Toplumdaki farklı sosyal güçler karşı karşıya getirilir ve farklı kesimler
aktif halde kitlesel çatışmaya sokularak toplum bir kaosa sürüklenir. Ardından
hedef topluma müdahale edilerek toplum, yeni ortak paydalar etrafında
şekillendirilip yapılandırılır(3).
Sosyolojik savaşın içe dönük ekseni/boyutu ise, kendi
toplumu ilgili olup var olan sosyolojik yapısını, sosyolojik saldırılara karşı
korumak, olumsuz yönde değişmesine mani olmak, kendi toplumsal değerleri,
kültür ve medeniyet kodları düzleminde daha iyiye, güzele doğru bir seyir takip
etmesini sağlamakla ilgilidir. Sosyolojik savunmada amaç, toplumun dayanışma ve
bütünleşme kapasitesinin korunması, geliştirilmesi, güçlendirilmesi ve canlı
tutulması; toplumda var olan sosyal gücün, var olan merkez etrafında bir araya
getirilerek aradaki bağların daha da sağlamlaştırılması ve
kuvvetlendirilmesidir.
Sonuç: Bir Sosyal Savunma Olarak “Ey İman Edenler İman Edin”
Sosyolojik savunma, doğal seyir içinde şeytanın
vesveselerine bağlı olarak toplumda ortaya çıkan çözülme veya çürümelere karşı
ve düşmanın sosyolojik saldırılarına karşı var olan toplumu korumak, en azından
eski konumunda tutabilmek amaçlı bir koruma hareketidir. Kuran, insanın
helal-haram, hak- batıl, maruf-münker, temiz-pis, güzel-çirkin, adalet-zulüm
düzleminde yaşaması ile ilgili, genel olarak, üç ana evrenin var olduğunu bize
haber vermektedir: 1- Cahiliye Evresi, 2- İslam Evresi, 3- İman Evresi.

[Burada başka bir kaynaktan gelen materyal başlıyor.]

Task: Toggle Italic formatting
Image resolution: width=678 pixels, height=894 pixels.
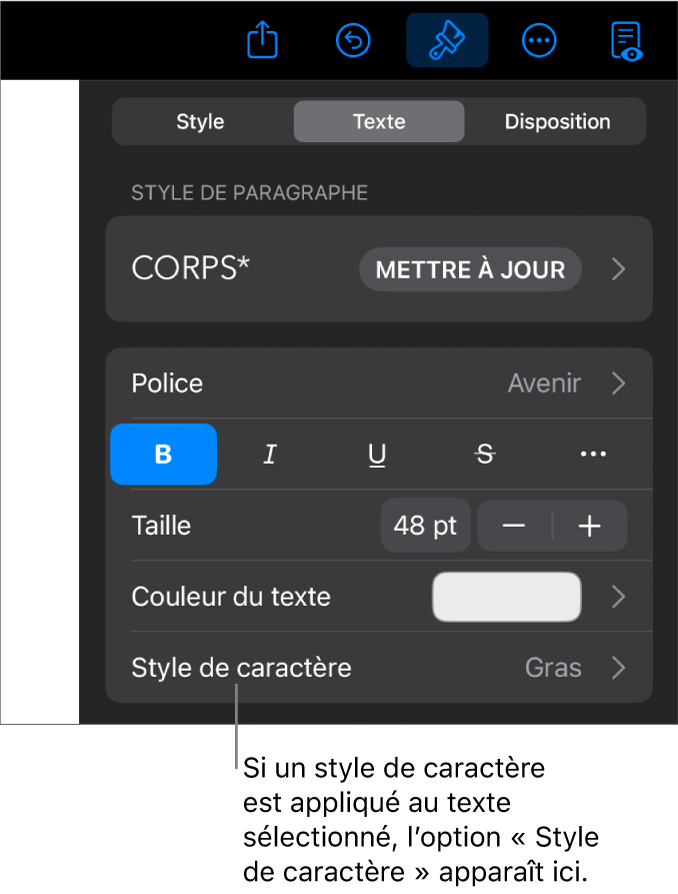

Hucurat
Süresinin 14-16. Ayetleri bu üç evre arasındaki ilişkiyi ortaya koymaktadır. Bu
üç evre, imanın şartlarını merkeze alan bir kimliğe kayıtsız şartsız bağlılık
ve o bağlılığın göstergesi olarak ötekilere karşı cihat merkezli bir mücadele
referans alınarak tasnif edilmektedir.
İnsanin Cahiliye Evresi, haram, batıl, münker, pis, çirkin,
zulüm üzere inşa edilen bir düşünce ve hayat sistemidir. İnsanın kalbi,
Kur’an’ı deyimle kararmıştır. İnsanın İslam Evresi, helal-haram, hak- batıl,
maruf-münker, adalet-zulüm, temiz-pis, güzel-çirkin düzleminde yeni bir hayata
başlamak üzere helal, hak, maruf, adalet, temiz, güzel eksenli bir hayatı
yaşamaya karar verip eyleme geçme evresidir. Ancak yeni bir hayata başlamaya
karar vermekle insanın kalbi, gönlü, zihni ve düşünce dünyası anında
değişmemekte, pir-ü pak olmamaktadır/olamamaktadır. İnsanın kalbinde siyah
noktalarla beyaz noktalar iç içe geçmiştir. İnsanın İman Evresi ise helal, hak,
maruf, adalet, temiz ve güzel eksenli tam bir arınma halidir.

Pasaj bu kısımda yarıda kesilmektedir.